Beutler’s testimony was further evidence that Trump cared more about overturning the election than the fate of lawmakers and Pence at the hands of insurgents.
On some level, it was refreshing to see a roadblock to the inexorable march toward a pro-Trump vote by recalcitrant Republicans and a slapdown of the sharpest-edged member of the Trump defense team, Michael T. van der Veen, who sarcastically threatened to call 100 witnesses for his side.
Ending the trial seemed the bigger priority. Calling even a limited number of witnesses raised the specter of delay and of more contention over what is fact and what is just hot air. Even closing arguments could not proceed without ugly charges of distortion among the lawyers. The vote showed the trial changed few of any minds, and that political loyalties remade rules, fact-patterns and interpretations.
Naturally, there is little more frustrating to we voters than Senate debates over internal rules.
But then, there was a mixed environment for taking in anything resembling right and wrong over airing partisanship.
Where Are We?
While disputed, rocky closing arguments finally passed despite strange objections, setting up the vote, I wondered what the same facts all look like now to actual federal and local prosecutors in Washington, Georgia and maybe Michigan and Pennsylvania where Trump sought to intimidate state officials. After all, the defense here claimed that Trump was now a former president, and beyond the reach of impeachment.
But that means, as for any other American, Trump is subject to answer legally for any criminal matters. In Atlanta, Fulton County District Attorney Fani T. Willis already has trained an investigation on actual criminal charges arising from seeking to lean on state officials to “find” votes for him to overturn election results.
Maybe what the impeachment process has taught us again is that we need a real trial, with actual rules of evidence, witnesses, facts and some skin in the game if you lose.
Somehow, actual militia members and Trump supporters who heeded Trump’s provocations are in jail or facing serious criminal charges. There are no charges against Trump and his henchmen Rudy Giuliani, Roger Stone, Michael Flynn and others. Rep. Mo Brooks, R-Ala., who spoke at the same rally, is in good standing in the House, along with dozens of legislators who continued to call for overturned election results even once the riot abated. There are avowed followers of conspiracy theories in Congress and in state offices.

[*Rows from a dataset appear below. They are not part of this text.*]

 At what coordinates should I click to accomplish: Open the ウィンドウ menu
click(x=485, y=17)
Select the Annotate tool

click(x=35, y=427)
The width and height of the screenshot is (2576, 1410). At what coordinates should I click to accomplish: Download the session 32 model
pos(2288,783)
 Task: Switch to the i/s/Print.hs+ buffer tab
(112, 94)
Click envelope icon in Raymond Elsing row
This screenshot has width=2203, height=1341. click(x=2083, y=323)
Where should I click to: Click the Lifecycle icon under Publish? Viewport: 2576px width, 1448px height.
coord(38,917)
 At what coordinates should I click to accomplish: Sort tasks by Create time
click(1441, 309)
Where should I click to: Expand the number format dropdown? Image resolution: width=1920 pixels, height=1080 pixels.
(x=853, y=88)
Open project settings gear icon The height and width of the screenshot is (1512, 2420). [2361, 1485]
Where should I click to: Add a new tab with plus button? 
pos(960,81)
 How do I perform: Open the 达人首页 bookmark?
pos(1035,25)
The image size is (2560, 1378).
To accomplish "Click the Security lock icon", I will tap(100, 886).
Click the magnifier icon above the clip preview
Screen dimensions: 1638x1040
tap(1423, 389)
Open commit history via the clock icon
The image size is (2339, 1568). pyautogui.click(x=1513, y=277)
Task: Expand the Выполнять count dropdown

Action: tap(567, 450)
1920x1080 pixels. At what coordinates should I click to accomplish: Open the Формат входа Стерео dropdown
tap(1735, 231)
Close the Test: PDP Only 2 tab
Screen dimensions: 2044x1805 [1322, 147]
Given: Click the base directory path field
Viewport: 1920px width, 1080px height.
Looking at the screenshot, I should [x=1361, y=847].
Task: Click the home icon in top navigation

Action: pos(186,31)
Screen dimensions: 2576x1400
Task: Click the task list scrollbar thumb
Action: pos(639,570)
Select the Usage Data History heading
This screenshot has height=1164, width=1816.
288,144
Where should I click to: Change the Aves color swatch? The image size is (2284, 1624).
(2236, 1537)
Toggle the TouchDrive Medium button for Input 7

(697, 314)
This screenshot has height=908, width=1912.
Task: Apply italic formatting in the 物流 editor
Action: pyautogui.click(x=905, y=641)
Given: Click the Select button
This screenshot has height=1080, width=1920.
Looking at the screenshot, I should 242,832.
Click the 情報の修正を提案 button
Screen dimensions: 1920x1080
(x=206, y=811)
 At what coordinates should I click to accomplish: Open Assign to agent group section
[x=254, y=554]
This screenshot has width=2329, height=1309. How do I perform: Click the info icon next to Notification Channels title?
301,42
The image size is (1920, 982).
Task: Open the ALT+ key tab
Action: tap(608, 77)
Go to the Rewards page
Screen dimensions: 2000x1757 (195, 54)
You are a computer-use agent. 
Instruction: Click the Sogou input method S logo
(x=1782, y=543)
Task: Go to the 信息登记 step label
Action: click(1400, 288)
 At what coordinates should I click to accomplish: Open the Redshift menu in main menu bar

We are being promised candidacies of Trump clones if Trump himself does not make a return. And there are at least 165 proposals under consideration in 33 states to restrict voting access by limiting mail-in ballots, implementing new voter ID requirements and slashing registration options. Republican state legislators around the country are clamoring for Census results to redraw gerrymandered election district lines.
Prosecution team member Rep. Ted Lieu warned that Trump can repeat history, especially if it looks as if he might lose in a future election.
We already can see the deleterious scars of Trump’s insistence on winning at any cost.